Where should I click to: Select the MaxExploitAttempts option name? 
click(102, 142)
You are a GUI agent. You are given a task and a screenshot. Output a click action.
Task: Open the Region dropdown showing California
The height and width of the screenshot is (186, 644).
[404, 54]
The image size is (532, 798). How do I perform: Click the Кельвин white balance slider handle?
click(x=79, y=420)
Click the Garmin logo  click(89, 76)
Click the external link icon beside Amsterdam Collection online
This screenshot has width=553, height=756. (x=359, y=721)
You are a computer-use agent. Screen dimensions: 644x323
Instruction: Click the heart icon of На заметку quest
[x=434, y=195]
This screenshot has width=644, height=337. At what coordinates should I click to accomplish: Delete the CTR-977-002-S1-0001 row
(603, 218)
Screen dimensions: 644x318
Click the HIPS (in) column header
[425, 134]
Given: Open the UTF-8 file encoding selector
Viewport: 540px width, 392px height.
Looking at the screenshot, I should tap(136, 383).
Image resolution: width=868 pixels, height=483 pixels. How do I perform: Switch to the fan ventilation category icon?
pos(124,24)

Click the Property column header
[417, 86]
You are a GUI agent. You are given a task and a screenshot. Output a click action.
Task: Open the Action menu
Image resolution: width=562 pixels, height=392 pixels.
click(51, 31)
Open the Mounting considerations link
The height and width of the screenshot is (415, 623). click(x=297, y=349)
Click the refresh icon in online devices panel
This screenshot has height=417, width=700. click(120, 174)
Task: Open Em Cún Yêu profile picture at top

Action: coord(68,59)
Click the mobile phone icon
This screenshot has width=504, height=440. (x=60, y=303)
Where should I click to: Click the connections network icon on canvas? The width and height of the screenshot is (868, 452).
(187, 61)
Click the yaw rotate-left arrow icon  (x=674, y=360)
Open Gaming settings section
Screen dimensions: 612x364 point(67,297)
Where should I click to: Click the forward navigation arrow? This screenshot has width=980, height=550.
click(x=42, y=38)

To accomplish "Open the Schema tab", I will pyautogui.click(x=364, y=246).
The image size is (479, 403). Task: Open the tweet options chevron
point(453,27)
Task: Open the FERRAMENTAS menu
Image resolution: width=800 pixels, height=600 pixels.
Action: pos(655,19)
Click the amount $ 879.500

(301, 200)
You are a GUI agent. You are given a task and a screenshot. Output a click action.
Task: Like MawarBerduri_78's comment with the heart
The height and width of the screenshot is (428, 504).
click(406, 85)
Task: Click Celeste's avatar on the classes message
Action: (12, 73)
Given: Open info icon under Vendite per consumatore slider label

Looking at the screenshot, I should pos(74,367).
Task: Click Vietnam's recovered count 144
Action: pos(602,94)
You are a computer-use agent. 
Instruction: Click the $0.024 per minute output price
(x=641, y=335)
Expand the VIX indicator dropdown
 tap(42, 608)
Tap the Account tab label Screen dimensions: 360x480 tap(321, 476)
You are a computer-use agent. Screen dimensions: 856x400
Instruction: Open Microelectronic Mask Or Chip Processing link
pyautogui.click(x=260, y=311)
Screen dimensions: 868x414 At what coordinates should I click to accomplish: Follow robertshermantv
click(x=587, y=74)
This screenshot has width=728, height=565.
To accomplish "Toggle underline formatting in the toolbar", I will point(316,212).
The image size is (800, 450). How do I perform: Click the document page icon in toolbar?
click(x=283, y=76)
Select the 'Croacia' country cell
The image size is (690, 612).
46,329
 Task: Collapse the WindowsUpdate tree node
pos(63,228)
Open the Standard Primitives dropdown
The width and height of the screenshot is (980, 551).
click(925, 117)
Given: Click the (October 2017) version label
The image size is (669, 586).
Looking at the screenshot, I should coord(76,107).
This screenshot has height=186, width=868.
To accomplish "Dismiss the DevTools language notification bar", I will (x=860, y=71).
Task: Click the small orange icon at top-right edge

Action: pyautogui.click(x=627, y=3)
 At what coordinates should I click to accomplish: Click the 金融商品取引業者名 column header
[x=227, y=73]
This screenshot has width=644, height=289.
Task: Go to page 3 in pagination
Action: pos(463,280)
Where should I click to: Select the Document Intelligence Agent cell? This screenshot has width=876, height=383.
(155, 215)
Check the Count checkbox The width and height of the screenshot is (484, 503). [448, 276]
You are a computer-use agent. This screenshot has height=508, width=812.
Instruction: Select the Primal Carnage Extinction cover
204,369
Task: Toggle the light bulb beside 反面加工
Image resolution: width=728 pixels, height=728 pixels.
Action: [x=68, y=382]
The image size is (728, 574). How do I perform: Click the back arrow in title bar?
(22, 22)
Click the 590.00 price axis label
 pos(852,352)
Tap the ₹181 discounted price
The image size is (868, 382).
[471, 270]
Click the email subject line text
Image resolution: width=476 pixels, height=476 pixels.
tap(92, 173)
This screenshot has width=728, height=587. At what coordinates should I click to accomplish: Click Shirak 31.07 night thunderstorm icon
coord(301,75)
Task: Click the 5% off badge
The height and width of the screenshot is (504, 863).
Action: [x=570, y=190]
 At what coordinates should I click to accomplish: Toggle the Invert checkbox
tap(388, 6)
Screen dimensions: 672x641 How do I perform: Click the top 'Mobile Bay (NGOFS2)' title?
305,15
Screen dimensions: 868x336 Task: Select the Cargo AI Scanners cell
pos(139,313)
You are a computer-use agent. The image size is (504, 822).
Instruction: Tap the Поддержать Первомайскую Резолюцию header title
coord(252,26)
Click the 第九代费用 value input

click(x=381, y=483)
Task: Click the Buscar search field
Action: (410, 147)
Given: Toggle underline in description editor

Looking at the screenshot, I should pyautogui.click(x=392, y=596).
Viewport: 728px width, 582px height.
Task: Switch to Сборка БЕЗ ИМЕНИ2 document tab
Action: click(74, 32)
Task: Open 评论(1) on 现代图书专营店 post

+ + +

Task details: Take every line in the preceding listing that contains "computer" and copy it.

Answer to this exercise:
You are a computer-use agent. Screen dimensions: 644x323
You are a computer-use agent. 
You are a computer-use agent. Screen dimensions: 856x400
You are a computer-use agent. This screenshot has height=508, width=812.
You are a computer-use agent. The image size is (504, 822).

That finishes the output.